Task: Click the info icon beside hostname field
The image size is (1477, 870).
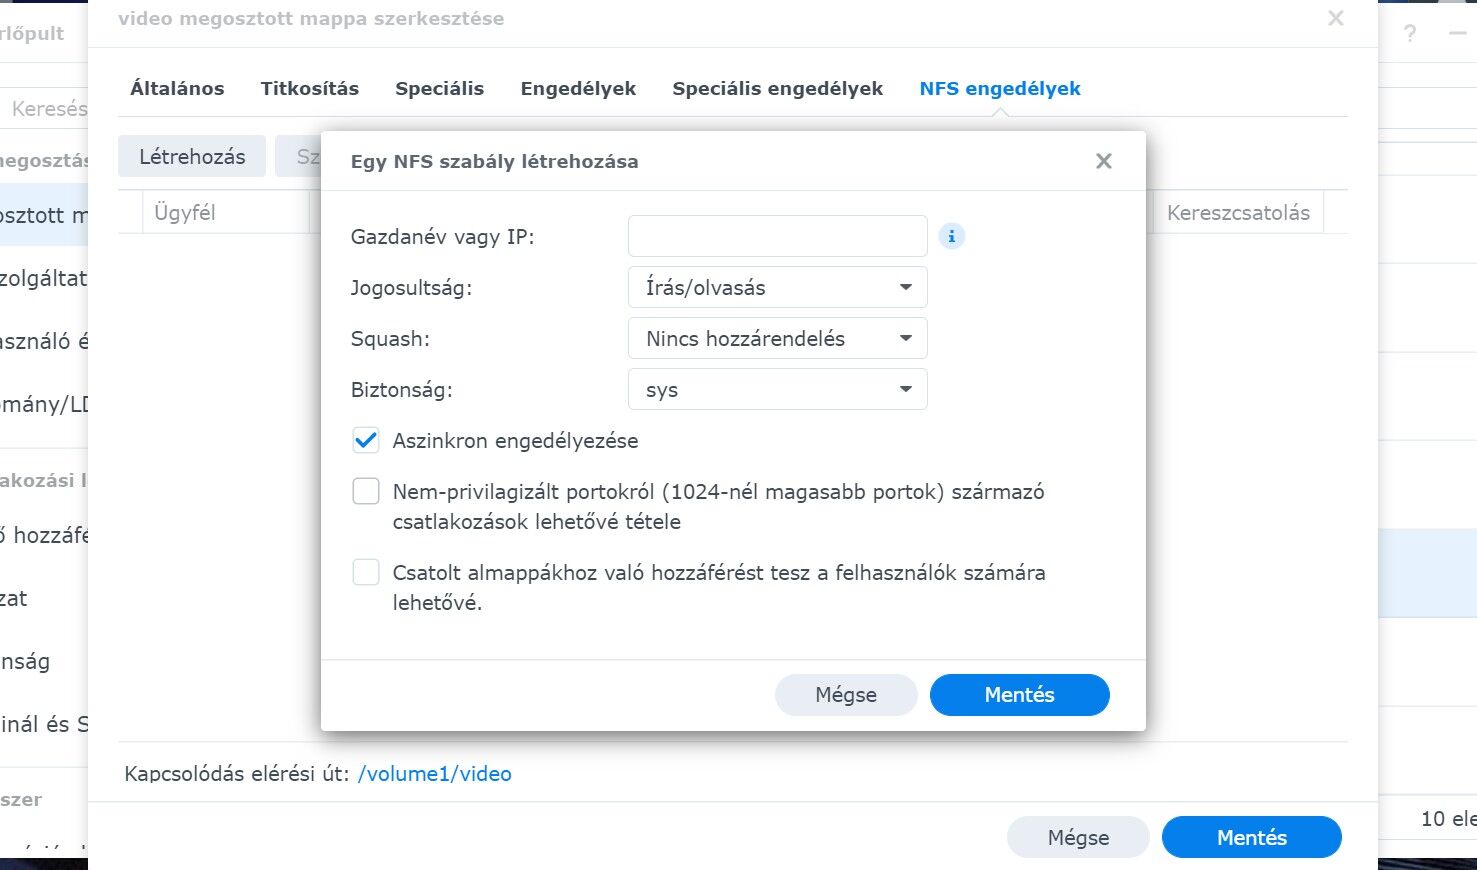Action: pos(952,237)
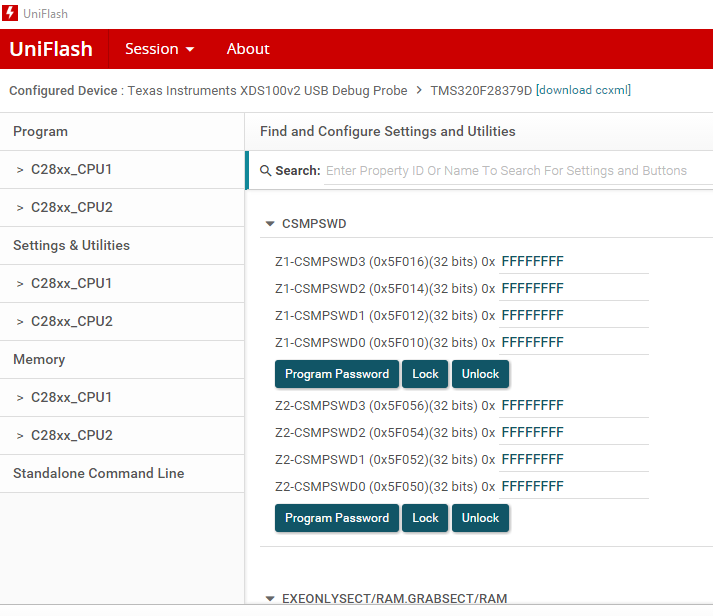Edit the Z1-CSMPSWD1 hex value field
Screen dimensions: 713x616
[573, 316]
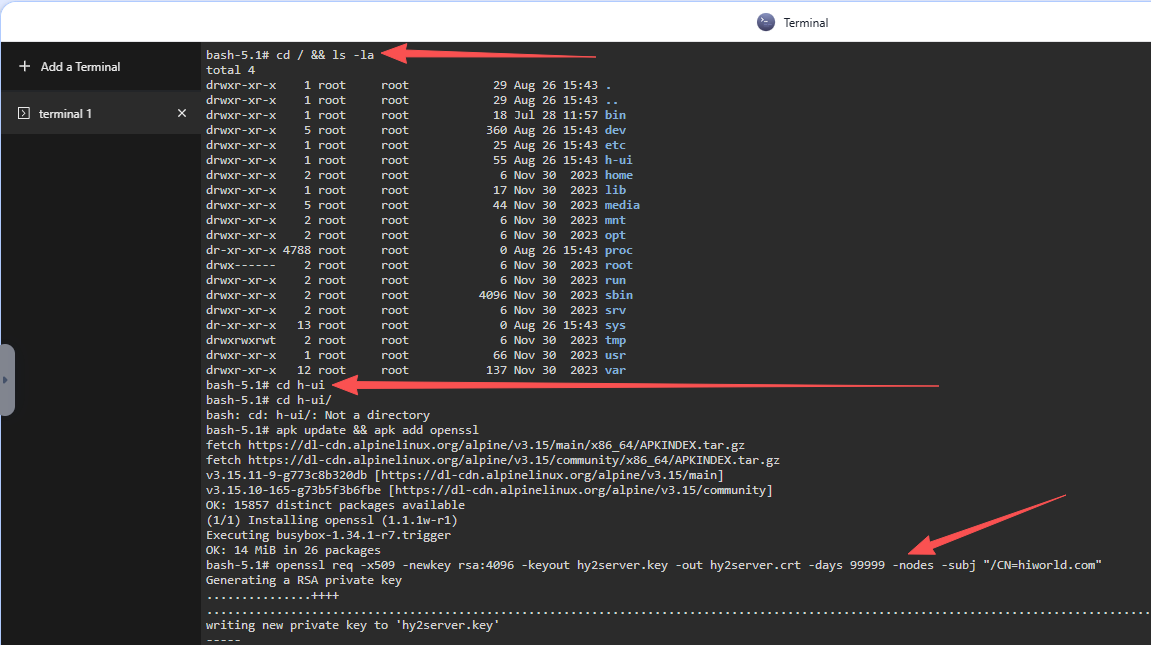Click the Terminal app icon in title bar
This screenshot has height=645, width=1151.
coord(766,22)
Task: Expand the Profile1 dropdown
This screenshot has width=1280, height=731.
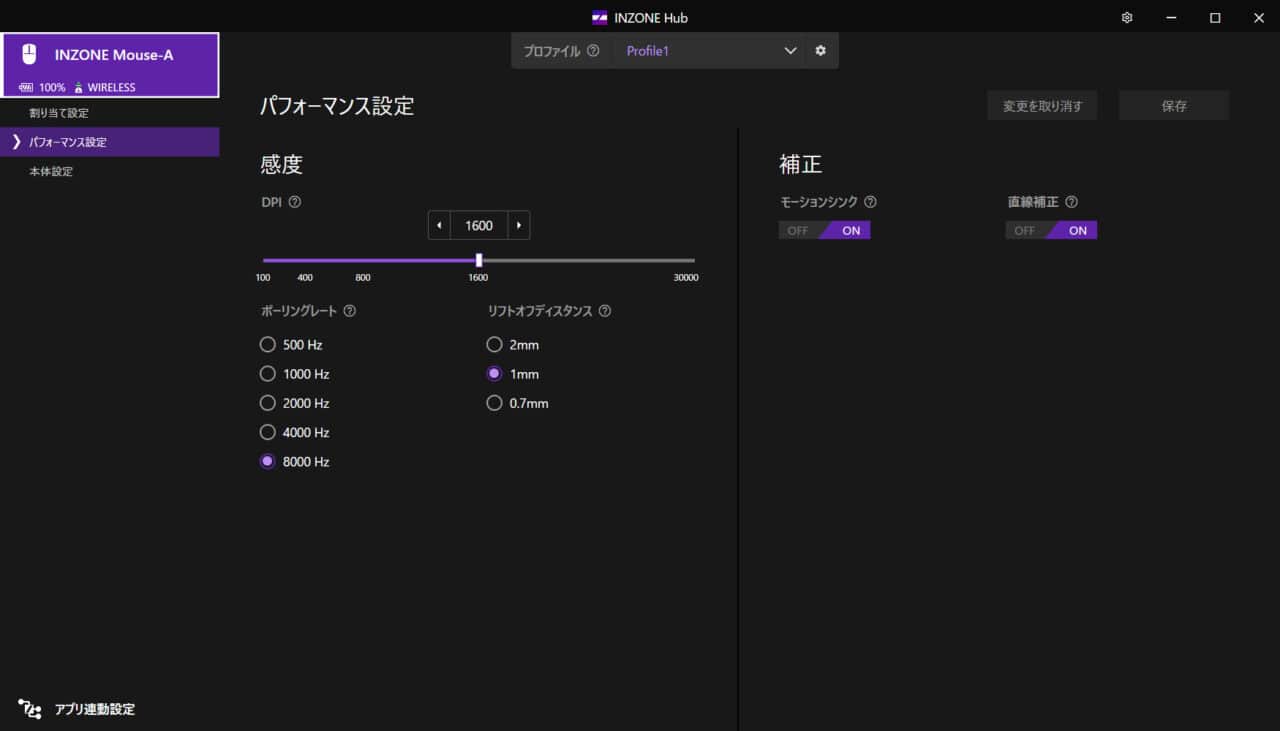Action: pos(790,51)
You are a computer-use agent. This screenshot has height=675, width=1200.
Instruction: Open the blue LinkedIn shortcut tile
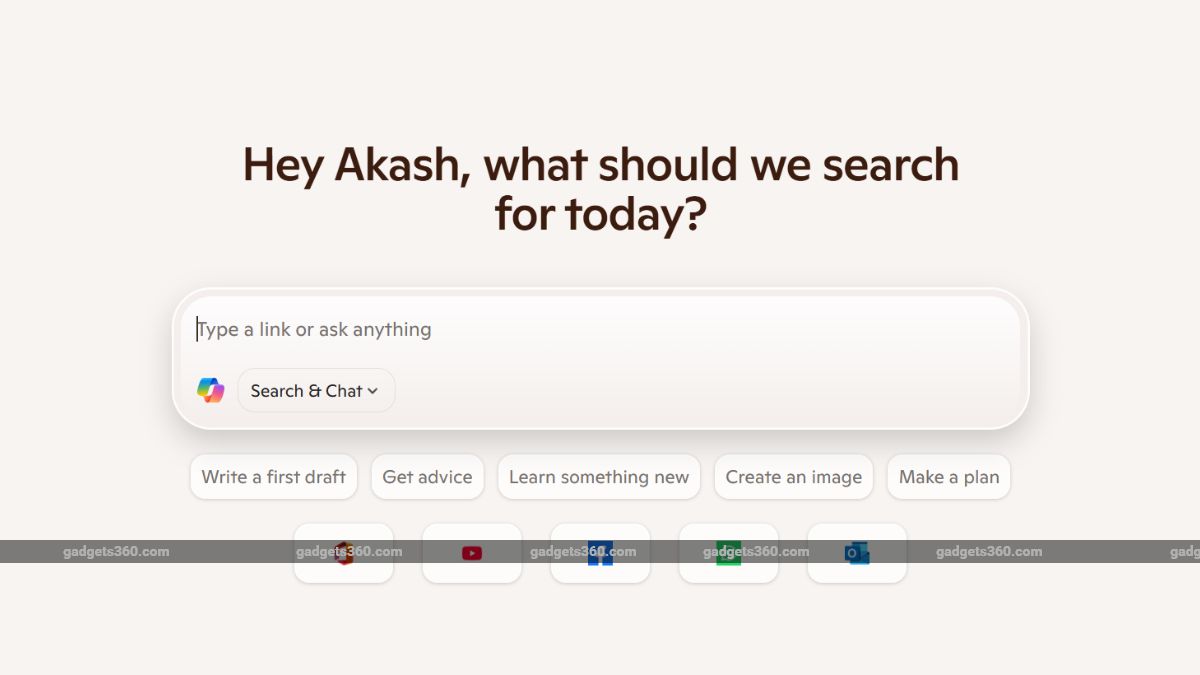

----------------------------------------

- **Exercise description**: Once the line holding "The image size is (1477, 870)." is found, copy it and each later line exactly through the end of the data, leaving out the pictures.

- **Solution for this exercise**:
The image size is (1477, 870).
Action: pos(952,237)
Edit the Z1-CSMPSWD1 hex value field
Screen dimensions: 713x616
[573, 316]
Click the Terminal app icon in title bar
This screenshot has height=645, width=1151.
coord(766,22)
Task: Expand the Profile1 dropdown
This screenshot has width=1280, height=731.
Action: pos(790,51)
You are a computer-use agent. This screenshot has height=675, width=1200.
Instruction: Open the blue LinkedIn shortcut tile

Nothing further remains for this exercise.